--- start Source document ---

That's the only way I can think to explain it.
It's like always in the back of your mind, even when you're laughing. Even when you're dancing. Even when you're sleeping, it visits you in your dreams,
which is soo unfair.

But don't freak out about me,
I hate to make people worry about me.
I'm really doing better, okay?
I'm not saying I'm perfect,
but I'm better.
I promise.

Sunday, January 11, 2009

act one.

do you ever feel like your life is just a tv. show?
Like you're just playing a part, saying what should be said, doing what your script tells you to.
A director is off screen reminding you that "you're supposed to be really happy right now," or, "you seem too tense for this scene, calm down."
Some unseen writer is typing out the words on your script, moments before you're supposed to say them. A costume designer is picking your outfits for tomorrow. Your boss is signing a check, you're just doing it for the pay.
Everything is set and happens as it should, but none of its yours.

--- end Source document ---

- Exercise objective: Write out the part of the blog post that opens with the words containing "Like you're just" and closes with "for the pay.". Rely only on the blog post above.

--- start Stored data ---

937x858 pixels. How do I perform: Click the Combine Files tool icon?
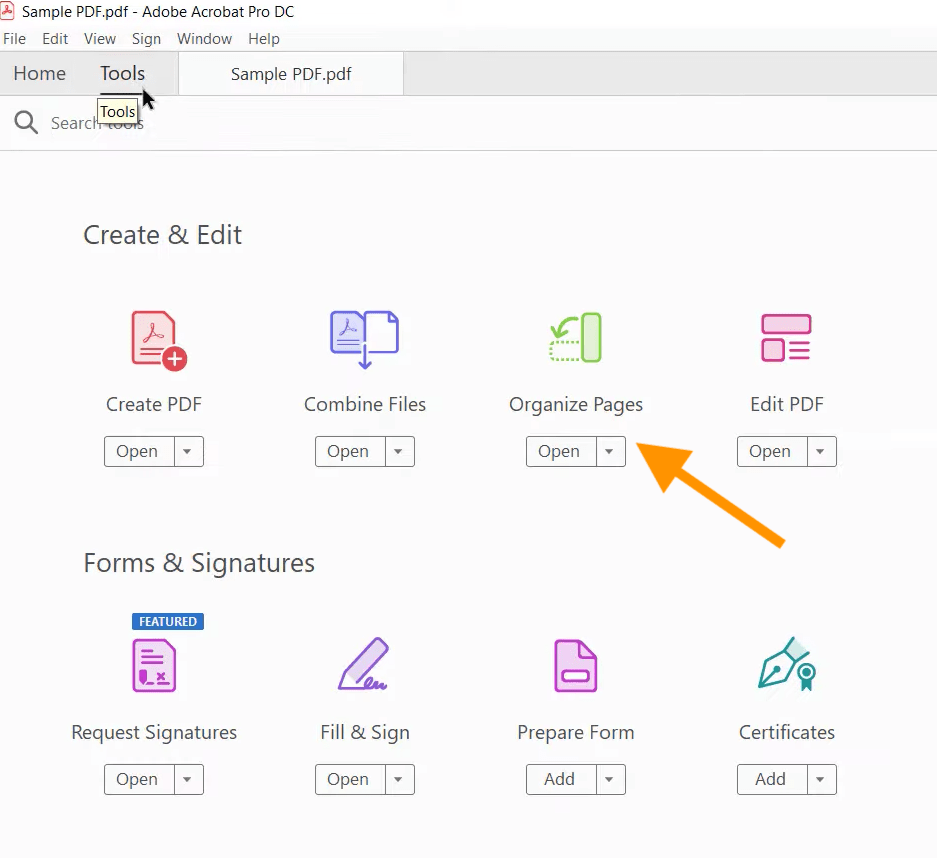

--- end Stored data ---

- Problem solution:
Like you're just playing a part, saying what should be said, doing what your script tells you to.
A director is off screen reminding you that "you're supposed to be really happy right now," or, "you seem too tense for this scene, calm down."
Some unseen writer is typing out the words on your script, moments before you're supposed to say them. A costume designer is picking your outfits for tomorrow. Your boss is signing a check, you're just doing it for the pay.